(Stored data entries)
- - - -

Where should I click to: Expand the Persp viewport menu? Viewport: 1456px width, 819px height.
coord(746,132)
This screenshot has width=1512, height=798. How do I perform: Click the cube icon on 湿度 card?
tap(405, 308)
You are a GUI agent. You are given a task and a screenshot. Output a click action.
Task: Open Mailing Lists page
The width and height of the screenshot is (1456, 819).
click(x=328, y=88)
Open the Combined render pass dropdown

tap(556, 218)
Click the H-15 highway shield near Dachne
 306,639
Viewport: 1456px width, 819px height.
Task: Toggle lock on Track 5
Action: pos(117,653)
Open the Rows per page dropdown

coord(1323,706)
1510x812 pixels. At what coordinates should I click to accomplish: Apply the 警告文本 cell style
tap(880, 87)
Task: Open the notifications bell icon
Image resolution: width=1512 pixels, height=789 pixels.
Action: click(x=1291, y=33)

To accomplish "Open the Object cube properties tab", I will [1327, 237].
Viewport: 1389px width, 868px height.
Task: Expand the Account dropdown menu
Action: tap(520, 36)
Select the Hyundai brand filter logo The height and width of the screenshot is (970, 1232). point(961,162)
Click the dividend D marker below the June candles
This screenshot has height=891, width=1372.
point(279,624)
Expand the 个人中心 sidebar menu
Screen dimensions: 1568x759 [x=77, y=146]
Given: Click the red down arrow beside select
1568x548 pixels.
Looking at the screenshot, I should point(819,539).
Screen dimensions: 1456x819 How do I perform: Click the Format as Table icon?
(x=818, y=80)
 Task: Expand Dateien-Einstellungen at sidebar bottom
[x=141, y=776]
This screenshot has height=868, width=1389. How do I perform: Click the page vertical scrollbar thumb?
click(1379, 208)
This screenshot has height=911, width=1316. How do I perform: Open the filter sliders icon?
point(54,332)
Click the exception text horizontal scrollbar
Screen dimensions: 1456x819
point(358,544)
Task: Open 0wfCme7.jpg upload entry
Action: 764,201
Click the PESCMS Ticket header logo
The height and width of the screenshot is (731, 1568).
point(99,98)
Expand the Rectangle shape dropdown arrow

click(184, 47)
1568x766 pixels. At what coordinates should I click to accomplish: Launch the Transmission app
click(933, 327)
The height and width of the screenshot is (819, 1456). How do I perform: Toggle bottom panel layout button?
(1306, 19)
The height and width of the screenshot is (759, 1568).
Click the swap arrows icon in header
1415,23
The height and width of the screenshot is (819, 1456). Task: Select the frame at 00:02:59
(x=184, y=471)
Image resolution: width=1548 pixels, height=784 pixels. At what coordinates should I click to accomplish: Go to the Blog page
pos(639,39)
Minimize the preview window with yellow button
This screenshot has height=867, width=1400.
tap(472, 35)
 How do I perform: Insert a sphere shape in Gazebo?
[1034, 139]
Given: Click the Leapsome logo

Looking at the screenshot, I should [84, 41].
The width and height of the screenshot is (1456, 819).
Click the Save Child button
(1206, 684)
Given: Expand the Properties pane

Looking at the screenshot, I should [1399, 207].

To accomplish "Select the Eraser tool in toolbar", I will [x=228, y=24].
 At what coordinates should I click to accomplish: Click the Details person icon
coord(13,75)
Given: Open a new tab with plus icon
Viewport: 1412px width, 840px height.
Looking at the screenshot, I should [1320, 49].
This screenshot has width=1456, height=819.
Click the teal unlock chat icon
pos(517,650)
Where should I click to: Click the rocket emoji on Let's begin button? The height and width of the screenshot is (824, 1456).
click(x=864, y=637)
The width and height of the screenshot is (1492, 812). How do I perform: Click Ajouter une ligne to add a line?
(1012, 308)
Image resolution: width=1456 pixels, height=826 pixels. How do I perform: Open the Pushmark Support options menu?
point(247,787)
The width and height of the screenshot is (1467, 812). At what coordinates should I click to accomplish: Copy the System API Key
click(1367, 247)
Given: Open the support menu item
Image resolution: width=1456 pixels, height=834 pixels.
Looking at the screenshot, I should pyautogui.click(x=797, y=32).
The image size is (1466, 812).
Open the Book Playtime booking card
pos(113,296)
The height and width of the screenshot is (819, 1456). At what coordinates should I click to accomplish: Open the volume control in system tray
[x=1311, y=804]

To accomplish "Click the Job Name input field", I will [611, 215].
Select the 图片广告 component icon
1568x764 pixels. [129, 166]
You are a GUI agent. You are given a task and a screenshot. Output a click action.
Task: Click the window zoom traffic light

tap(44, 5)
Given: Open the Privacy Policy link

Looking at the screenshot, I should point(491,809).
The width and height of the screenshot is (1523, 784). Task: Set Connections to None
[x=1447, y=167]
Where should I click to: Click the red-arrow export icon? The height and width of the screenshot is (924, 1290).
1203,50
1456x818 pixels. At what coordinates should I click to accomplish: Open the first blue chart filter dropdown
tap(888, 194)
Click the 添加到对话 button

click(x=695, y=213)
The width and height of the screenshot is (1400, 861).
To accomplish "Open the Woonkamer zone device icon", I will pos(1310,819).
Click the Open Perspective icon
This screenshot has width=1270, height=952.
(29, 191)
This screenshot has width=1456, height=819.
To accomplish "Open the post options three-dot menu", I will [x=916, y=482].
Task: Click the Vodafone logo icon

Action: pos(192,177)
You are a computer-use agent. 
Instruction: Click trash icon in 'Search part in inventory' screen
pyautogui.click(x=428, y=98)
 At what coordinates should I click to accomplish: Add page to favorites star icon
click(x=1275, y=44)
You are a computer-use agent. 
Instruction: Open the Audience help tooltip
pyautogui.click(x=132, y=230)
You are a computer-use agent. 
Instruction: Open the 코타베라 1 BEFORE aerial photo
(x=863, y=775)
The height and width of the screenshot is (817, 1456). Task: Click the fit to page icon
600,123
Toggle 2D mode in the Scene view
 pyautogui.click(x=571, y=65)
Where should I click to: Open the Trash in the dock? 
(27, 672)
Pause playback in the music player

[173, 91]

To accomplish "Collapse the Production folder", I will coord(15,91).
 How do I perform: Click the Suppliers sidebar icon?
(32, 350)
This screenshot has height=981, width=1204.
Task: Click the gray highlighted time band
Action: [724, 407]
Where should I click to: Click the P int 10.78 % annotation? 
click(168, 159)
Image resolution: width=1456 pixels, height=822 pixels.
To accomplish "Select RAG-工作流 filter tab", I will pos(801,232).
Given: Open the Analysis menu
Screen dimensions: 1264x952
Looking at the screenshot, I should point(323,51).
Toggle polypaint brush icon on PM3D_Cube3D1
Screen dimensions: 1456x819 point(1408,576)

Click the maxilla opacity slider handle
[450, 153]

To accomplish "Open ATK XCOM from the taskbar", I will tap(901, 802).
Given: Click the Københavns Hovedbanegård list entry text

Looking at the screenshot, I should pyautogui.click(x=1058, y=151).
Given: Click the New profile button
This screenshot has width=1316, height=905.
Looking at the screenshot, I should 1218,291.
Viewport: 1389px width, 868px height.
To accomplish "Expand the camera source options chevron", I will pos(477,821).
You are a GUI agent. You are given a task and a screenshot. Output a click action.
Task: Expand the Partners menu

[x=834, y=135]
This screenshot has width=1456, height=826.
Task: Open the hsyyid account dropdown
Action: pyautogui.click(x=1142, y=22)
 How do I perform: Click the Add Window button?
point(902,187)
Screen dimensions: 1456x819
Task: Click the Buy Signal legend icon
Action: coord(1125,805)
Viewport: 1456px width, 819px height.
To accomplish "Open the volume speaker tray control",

- - - -

Write out every entry verbatim.

Where should I click to: Expand the Persp viewport menu? Viewport: 1456px width, 819px height.
coord(746,132)
This screenshot has width=1512, height=798. How do I perform: Click the cube icon on 湿度 card?
tap(405, 308)
You are a GUI agent. You are given a task and a screenshot. Output a click action.
Task: Open Mailing Lists page
The width and height of the screenshot is (1456, 819).
click(x=328, y=88)
Open the Combined render pass dropdown

tap(556, 218)
Click the H-15 highway shield near Dachne
 306,639
Viewport: 1456px width, 819px height.
Task: Toggle lock on Track 5
Action: pos(117,653)
Open the Rows per page dropdown

coord(1323,706)
1510x812 pixels. At what coordinates should I click to accomplish: Apply the 警告文本 cell style
tap(880, 87)
Task: Open the notifications bell icon
Image resolution: width=1512 pixels, height=789 pixels.
Action: click(x=1291, y=33)

To accomplish "Open the Object cube properties tab", I will [1327, 237].
Viewport: 1389px width, 868px height.
Task: Expand the Account dropdown menu
Action: tap(520, 36)
Select the Hyundai brand filter logo The height and width of the screenshot is (970, 1232). point(961,162)
Click the dividend D marker below the June candles
This screenshot has height=891, width=1372.
point(279,624)
Expand the 个人中心 sidebar menu
Screen dimensions: 1568x759 [x=77, y=146]
Given: Click the red down arrow beside select
1568x548 pixels.
Looking at the screenshot, I should point(819,539).
Screen dimensions: 1456x819 How do I perform: Click the Format as Table icon?
(x=818, y=80)
 Task: Expand Dateien-Einstellungen at sidebar bottom
[x=141, y=776]
This screenshot has height=868, width=1389. How do I perform: Click the page vertical scrollbar thumb?
click(1379, 208)
This screenshot has height=911, width=1316. How do I perform: Open the filter sliders icon?
point(54,332)
Click the exception text horizontal scrollbar
Screen dimensions: 1456x819
point(358,544)
Task: Open 0wfCme7.jpg upload entry
Action: 764,201
Click the PESCMS Ticket header logo
The height and width of the screenshot is (731, 1568).
point(99,98)
Expand the Rectangle shape dropdown arrow

click(184, 47)
1568x766 pixels. At what coordinates should I click to accomplish: Launch the Transmission app
click(933, 327)
The height and width of the screenshot is (819, 1456). How do I perform: Toggle bottom panel layout button?
(1306, 19)
The height and width of the screenshot is (759, 1568).
Click the swap arrows icon in header
1415,23
The height and width of the screenshot is (819, 1456). Task: Select the frame at 00:02:59
(x=184, y=471)
Image resolution: width=1548 pixels, height=784 pixels. At what coordinates should I click to accomplish: Go to the Blog page
pos(639,39)
Minimize the preview window with yellow button
This screenshot has height=867, width=1400.
tap(472, 35)
 How do I perform: Insert a sphere shape in Gazebo?
[1034, 139]
Given: Click the Leapsome logo

Looking at the screenshot, I should [84, 41].
The width and height of the screenshot is (1456, 819).
Click the Save Child button
(1206, 684)
Given: Expand the Properties pane

Looking at the screenshot, I should [1399, 207].

To accomplish "Select the Eraser tool in toolbar", I will [x=228, y=24].
 At what coordinates should I click to accomplish: Click the Details person icon
coord(13,75)
Given: Open a new tab with plus icon
Viewport: 1412px width, 840px height.
Looking at the screenshot, I should [1320, 49].
This screenshot has width=1456, height=819.
Click the teal unlock chat icon
pos(517,650)
Where should I click to: Click the rocket emoji on Let's begin button? The height and width of the screenshot is (824, 1456).
click(x=864, y=637)
The width and height of the screenshot is (1492, 812). How do I perform: Click Ajouter une ligne to add a line?
(1012, 308)
Image resolution: width=1456 pixels, height=826 pixels. How do I perform: Open the Pushmark Support options menu?
point(247,787)
The width and height of the screenshot is (1467, 812). At what coordinates should I click to accomplish: Copy the System API Key
click(1367, 247)
Given: Open the support menu item
Image resolution: width=1456 pixels, height=834 pixels.
Looking at the screenshot, I should pyautogui.click(x=797, y=32).
The image size is (1466, 812).
Open the Book Playtime booking card
pos(113,296)
The height and width of the screenshot is (819, 1456). At what coordinates should I click to accomplish: Open the volume control in system tray
[x=1311, y=804]

To accomplish "Click the Job Name input field", I will [611, 215].
Select the 图片广告 component icon
1568x764 pixels. [129, 166]
You are a GUI agent. You are given a task and a screenshot. Output a click action.
Task: Click the window zoom traffic light

tap(44, 5)
Given: Open the Privacy Policy link

Looking at the screenshot, I should point(491,809).
The width and height of the screenshot is (1523, 784). Task: Set Connections to None
[x=1447, y=167]
Where should I click to: Click the red-arrow export icon? The height and width of the screenshot is (924, 1290).
1203,50
1456x818 pixels. At what coordinates should I click to accomplish: Open the first blue chart filter dropdown
tap(888, 194)
Click the 添加到对话 button

click(x=695, y=213)
The width and height of the screenshot is (1400, 861).
To accomplish "Open the Woonkamer zone device icon", I will pos(1310,819).
Click the Open Perspective icon
This screenshot has width=1270, height=952.
(29, 191)
This screenshot has width=1456, height=819.
To accomplish "Open the post options three-dot menu", I will [x=916, y=482].
Task: Click the Vodafone logo icon

Action: pos(192,177)
You are a computer-use agent. 
Instruction: Click trash icon in 'Search part in inventory' screen
pyautogui.click(x=428, y=98)
 At what coordinates should I click to accomplish: Add page to favorites star icon
click(x=1275, y=44)
You are a computer-use agent. 
Instruction: Open the Audience help tooltip
pyautogui.click(x=132, y=230)
You are a computer-use agent. 
Instruction: Open the 코타베라 1 BEFORE aerial photo
(x=863, y=775)
The height and width of the screenshot is (817, 1456). Task: Click the fit to page icon
600,123
Toggle 2D mode in the Scene view
 pyautogui.click(x=571, y=65)
Where should I click to: Open the Trash in the dock? 
(27, 672)
Pause playback in the music player

[173, 91]

To accomplish "Collapse the Production folder", I will coord(15,91).
 How do I perform: Click the Suppliers sidebar icon?
(32, 350)
This screenshot has height=981, width=1204.
Task: Click the gray highlighted time band
Action: [724, 407]
Where should I click to: Click the P int 10.78 % annotation? 
click(168, 159)
Image resolution: width=1456 pixels, height=822 pixels.
To accomplish "Select RAG-工作流 filter tab", I will pos(801,232).
Given: Open the Analysis menu
Screen dimensions: 1264x952
Looking at the screenshot, I should point(323,51).
Toggle polypaint brush icon on PM3D_Cube3D1
Screen dimensions: 1456x819 point(1408,576)

Click the maxilla opacity slider handle
[450, 153]

To accomplish "Open ATK XCOM from the taskbar", I will tap(901, 802).
Given: Click the Københavns Hovedbanegård list entry text

Looking at the screenshot, I should pyautogui.click(x=1058, y=151).
Given: Click the New profile button
This screenshot has width=1316, height=905.
Looking at the screenshot, I should 1218,291.
Viewport: 1389px width, 868px height.
To accomplish "Expand the camera source options chevron", I will pos(477,821).
You are a GUI agent. You are given a task and a screenshot. Output a click action.
Task: Expand the Partners menu

[x=834, y=135]
This screenshot has width=1456, height=826.
Task: Open the hsyyid account dropdown
Action: pyautogui.click(x=1142, y=22)
 How do I perform: Click the Add Window button?
point(902,187)
Screen dimensions: 1456x819
Task: Click the Buy Signal legend icon
Action: coord(1125,805)
Viewport: 1456px width, 819px height.
To accomplish "Open the volume speaker tray control",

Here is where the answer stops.